Of Bach’s two surviving Passions, the St John is smaller than the majestic St Matthew, but makes up for it by being the more intensely dramatic and operatic focussing as it does on Christ’s trial. As Bach’s succeeding recitatives, chorales and arias offer up ever-shifting prisms for contemplation, it stands as one of the most heavenly sublimations of the gospel story ever.
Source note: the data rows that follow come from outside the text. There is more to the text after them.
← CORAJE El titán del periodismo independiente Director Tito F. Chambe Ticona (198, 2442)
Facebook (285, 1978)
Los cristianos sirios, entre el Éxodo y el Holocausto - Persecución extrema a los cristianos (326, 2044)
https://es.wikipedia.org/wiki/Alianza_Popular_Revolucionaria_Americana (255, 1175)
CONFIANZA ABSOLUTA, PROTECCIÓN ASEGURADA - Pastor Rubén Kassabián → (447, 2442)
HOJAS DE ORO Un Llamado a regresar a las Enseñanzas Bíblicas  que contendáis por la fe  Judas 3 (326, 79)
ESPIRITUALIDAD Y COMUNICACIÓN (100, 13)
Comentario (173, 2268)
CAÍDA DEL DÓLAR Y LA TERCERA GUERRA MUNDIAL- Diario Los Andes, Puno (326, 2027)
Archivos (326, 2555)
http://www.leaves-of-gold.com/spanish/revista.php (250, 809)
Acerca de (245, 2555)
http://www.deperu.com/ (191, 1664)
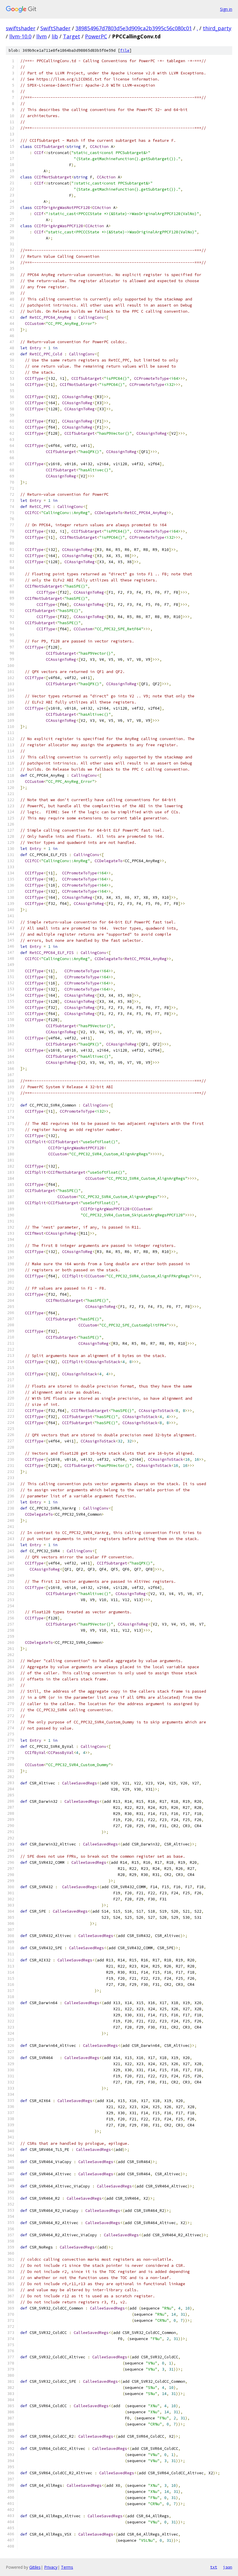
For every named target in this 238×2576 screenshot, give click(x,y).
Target (71, 36)
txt (213, 2567)
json (227, 2567)
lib (55, 36)
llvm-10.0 (20, 36)
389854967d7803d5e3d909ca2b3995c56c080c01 (133, 28)
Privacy (50, 2567)
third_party (217, 28)
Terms (67, 2567)
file (124, 50)
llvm (41, 36)
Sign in (226, 9)
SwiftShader (55, 28)
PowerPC (96, 36)
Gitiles (35, 2567)
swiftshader (20, 28)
Tenor Mark Padmore, for years our superlative evangelist, pondered how this much-loved, almost over-familiar work can ever be heard afresh in a modern, secular age. His brilliant solution was to have compelling actor Simon Russell Beale open with “In the beginning…”, and read from TS Eliot’s “Ash Wednesday”, and “Psalm 22”, an engagement of verbal intelligence which chimed perfectly with Bach’s musical insights. Concluding the work, just as Bach did, with Jacob Handl’s meditative motet “Behold how the just man dies”, written 150 years earlier, enriched the context further.
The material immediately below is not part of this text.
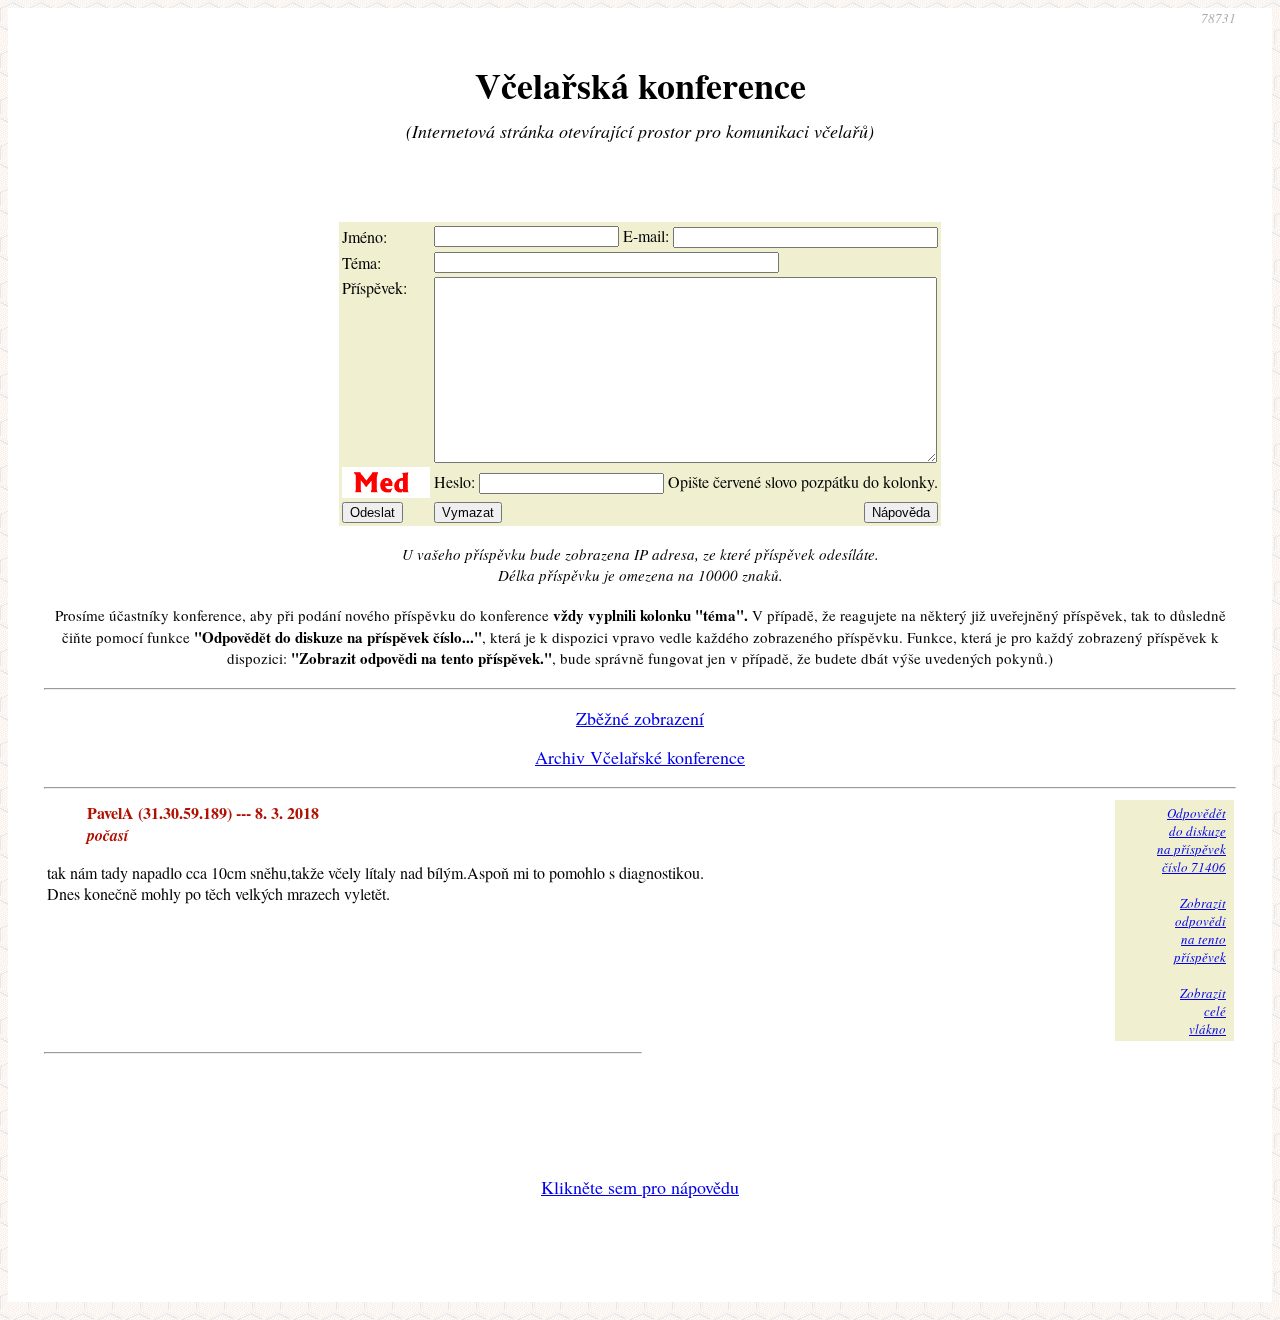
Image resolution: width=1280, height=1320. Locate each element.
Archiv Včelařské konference (640, 757)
Each moment – collective or individual – was exquisitely characterised by the 12 singers and the Britten Sinfonia, as for example in the desolate “Es ist vollbracht” with alto Eleanor Minney and Reiko Ichise’s viola da gamba. While basses Tim Dickinson made a gravely noble Christ and Eamonn Dougan a sympathetic Pilate, one can only marvel at Padmore’s total command of every inflection in a performance refined to its quintessence. It was one of the most moving realisations I’ve ever heard.